An up and coming young German talent who having finally got his chance of regular Bundesliga football, had experienced a massive 2024/25 breakthrough season.
Last season in the Bundesliga with Stuttgart, Nick Woltemade averaged a goal every 135 minutes he was on the pitch (1,621 Bundesliga minutes played in the 2024/25 season, scoring 12 goals). The striker alternating between starting (17 times) in the league and coming off the bench (11 times).
On top of that, Nick Woltemade scored five goals last season in the German Cup, including one in the final that helped Stuttgart pick up silverware ahead of his departure.
That departure was taken for granted to be set to be Bayern Munich, with the dominant Bundesliga serial champions seeing Nick Woltemade as the eventual replacement for the ageing Harry Kane. Bayern Munich annoying Stuttgart though, making a series of offers well below the club’s valuation, the third and what proved to be the final one being £52m.
A massive hit for the Germany Under 21s (top scorer at the summer Under 21 Euros finals with six goals), the young striker also given his debut this summer for the Germany senior side.
As I indicated at the start of this article though, this Nick Woltemade situation turned very strange.
As soon as Newcastle United successfully swooped and paid £65m (plus a potential £4.3m in future add-ons), suddenly this was a ridiculous signing, to bring in Nick Woltemade.
All very puzzling. Newcastle United had paid £13m more than the £52m finally offered by Bayern, a figure that Stuttgart had seen as disrespectful.
Most of the German media, especially with major figures connected to Bayern Munich pushing it, desperate to ridicule Newcastle United and Nick Woltemade.
None of this made sense. What had been seen as an obvious and excellent signing by Bayern to be Kane’s successor, was now hopeless, apparently.
The English media of course, more than happy to also go down this line. Desperate to continue a narrative of disastrous Newcastle United transfer window, missing out on players etc etc, yet not wanting to acknowledge the quality that HAD been signed – Elanga, Ramsdale, Thiaw, Ramsey, Wissa and….Nick Woltemade.
Six starts later for Newcastle United and five goals, just WOW!!!

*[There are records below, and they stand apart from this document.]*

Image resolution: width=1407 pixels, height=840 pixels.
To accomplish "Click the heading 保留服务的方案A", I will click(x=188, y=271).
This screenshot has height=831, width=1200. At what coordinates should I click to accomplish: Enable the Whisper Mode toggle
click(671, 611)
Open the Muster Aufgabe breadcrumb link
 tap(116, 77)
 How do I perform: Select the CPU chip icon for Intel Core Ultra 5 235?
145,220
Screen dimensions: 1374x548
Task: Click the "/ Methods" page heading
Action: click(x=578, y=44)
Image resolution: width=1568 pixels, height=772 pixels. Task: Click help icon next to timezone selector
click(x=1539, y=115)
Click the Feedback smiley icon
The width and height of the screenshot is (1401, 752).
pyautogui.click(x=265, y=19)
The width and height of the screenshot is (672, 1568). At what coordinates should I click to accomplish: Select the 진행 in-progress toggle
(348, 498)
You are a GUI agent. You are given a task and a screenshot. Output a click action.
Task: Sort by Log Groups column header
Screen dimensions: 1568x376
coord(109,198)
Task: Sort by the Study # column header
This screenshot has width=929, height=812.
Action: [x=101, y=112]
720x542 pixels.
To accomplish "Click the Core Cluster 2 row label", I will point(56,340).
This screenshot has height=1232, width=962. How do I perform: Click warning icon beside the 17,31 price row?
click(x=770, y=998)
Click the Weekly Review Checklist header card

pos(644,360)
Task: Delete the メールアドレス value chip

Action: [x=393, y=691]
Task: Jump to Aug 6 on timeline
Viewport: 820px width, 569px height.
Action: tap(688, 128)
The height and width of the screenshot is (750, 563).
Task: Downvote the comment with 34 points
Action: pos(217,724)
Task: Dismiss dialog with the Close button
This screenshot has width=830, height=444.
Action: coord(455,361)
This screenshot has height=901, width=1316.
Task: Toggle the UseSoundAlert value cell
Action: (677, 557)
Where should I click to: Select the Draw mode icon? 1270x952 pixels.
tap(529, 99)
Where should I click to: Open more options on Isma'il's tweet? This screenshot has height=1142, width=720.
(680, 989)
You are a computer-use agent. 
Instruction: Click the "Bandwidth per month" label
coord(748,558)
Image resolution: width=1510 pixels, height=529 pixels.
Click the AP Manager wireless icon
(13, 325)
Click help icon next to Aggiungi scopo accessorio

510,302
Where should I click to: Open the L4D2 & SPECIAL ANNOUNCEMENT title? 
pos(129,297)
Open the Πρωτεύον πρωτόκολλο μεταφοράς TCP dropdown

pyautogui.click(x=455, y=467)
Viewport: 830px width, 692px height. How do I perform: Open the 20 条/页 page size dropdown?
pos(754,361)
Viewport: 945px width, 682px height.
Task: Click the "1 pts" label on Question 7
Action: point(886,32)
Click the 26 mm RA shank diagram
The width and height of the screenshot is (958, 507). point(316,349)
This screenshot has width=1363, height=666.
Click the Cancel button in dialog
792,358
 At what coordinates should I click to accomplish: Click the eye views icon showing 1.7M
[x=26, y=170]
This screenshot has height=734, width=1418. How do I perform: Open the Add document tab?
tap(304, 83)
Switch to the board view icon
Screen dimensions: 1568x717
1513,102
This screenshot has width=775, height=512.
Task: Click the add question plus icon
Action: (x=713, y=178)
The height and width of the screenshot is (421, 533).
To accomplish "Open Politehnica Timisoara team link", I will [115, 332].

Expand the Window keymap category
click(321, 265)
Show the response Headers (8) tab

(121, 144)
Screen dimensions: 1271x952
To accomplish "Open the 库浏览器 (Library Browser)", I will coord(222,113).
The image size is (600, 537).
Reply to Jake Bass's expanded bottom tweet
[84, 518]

This is an absolutely elite signing by Eddie Howe, yet again.
Not all signings settle as quicky as others.
Especially young relatively inexperienced strikers moving to a new league, a new country, a new culture, a new club, new teammates, a whole different life.
Add in zero pre-season with NUFC and signed very late in the transfer window…
What Nick Woltemade has achieved is just plain ridiculous.
His general play is outstanding, when Newcastle United play to his strengths, which is an ongoing process of the team learning how to do their bit, the new striker as well. However, when Nick Woltemade gets the ball into his feet then he is just top class, running with the ball and his lay-offs etc.
Two towering headers showing great strength against established Premier League central defenders and giving the keeper no chance.
A quality flick with his back to goal away at Union S-G that bizarrely saw the media desperate to give him no credit for, just lucky…apparently.
Then that penalty against Forest, incredible technique and confidence.
Finally, so far, that top top class flick with his heel at Brighton, more luck???
The media reporting on Nick Woltemade was incredibly poor, both in the UK and especially in Germany, willing him to fail.
What he has achieved so far is outstanding.